Audio Enhancement from Multiple Crowdsourced Recordings: A Simple and Effective Baseline
Shiran Aziz, Yossi Adi, Shmuel Peleg
TL;DR
The paper tackles crowdsourced audio enhancement for events captured by multiple, uncoordinated devices where noises are locally uncorrelated. It introduces a training-free baseline that aligns inputs, denoises in the time-frequency domain by per TF-cell outlier filtering based on the median, and averages the remaining complex STFTs to reconstruct the enhanced signal, yielding $G(t,f)$. The method uses fixed thresholds $|Y_i(t,f)| > \lambda_1 C(t,f)$ or $|Y_i(t,f)| < \lambda_2 C(t,f)$ with $\lambda_1=1.15$, $\lambda_2=0.01$, and a neighborhood relaxation with $\gamma=1.1$, and inverts via the mean phase.
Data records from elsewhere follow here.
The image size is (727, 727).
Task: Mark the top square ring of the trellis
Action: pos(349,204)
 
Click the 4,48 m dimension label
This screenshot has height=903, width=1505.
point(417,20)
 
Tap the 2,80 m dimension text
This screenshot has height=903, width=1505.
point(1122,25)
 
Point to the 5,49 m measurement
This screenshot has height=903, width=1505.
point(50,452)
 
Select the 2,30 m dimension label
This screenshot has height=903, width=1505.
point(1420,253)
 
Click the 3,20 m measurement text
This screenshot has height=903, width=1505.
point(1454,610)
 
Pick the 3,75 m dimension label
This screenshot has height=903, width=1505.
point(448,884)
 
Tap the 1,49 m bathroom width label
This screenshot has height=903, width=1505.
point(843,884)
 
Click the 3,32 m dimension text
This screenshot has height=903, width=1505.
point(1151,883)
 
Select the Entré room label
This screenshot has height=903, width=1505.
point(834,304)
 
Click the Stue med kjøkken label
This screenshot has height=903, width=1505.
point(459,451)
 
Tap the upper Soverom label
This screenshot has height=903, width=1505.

Evaluations on synthetic mixtures and real-world recordings show it outperforms baselines and remains robust under packet loss, establishing a practical baseline for future, more sophisticated approaches in crowdsourced audio enhancement.
Abstract
With the popularity of cellular phones, events are often recorded by multiple devices from different locations and shared on social media. Several different recordings could be found for many events. Such recordings are usually noisy, where noise for each device is local and unrelated to others. This case of multiple microphones at unknown locations, capturing local, uncorrelated noise, was rarely treated in the literature. In this work we propose a simple and effective crowdsourced audio enhancement method to remove local noises at each input audio signal. Then, averaging all cleaned source signals gives an improved audio of the event. We demonstrate the effectiveness of our method using synthetic audio signals, together with real-world recordings. This simple approach can set a new baseline for crowdsourced audio enhancement for more sophisticated methods which we hope will be developed by the research community.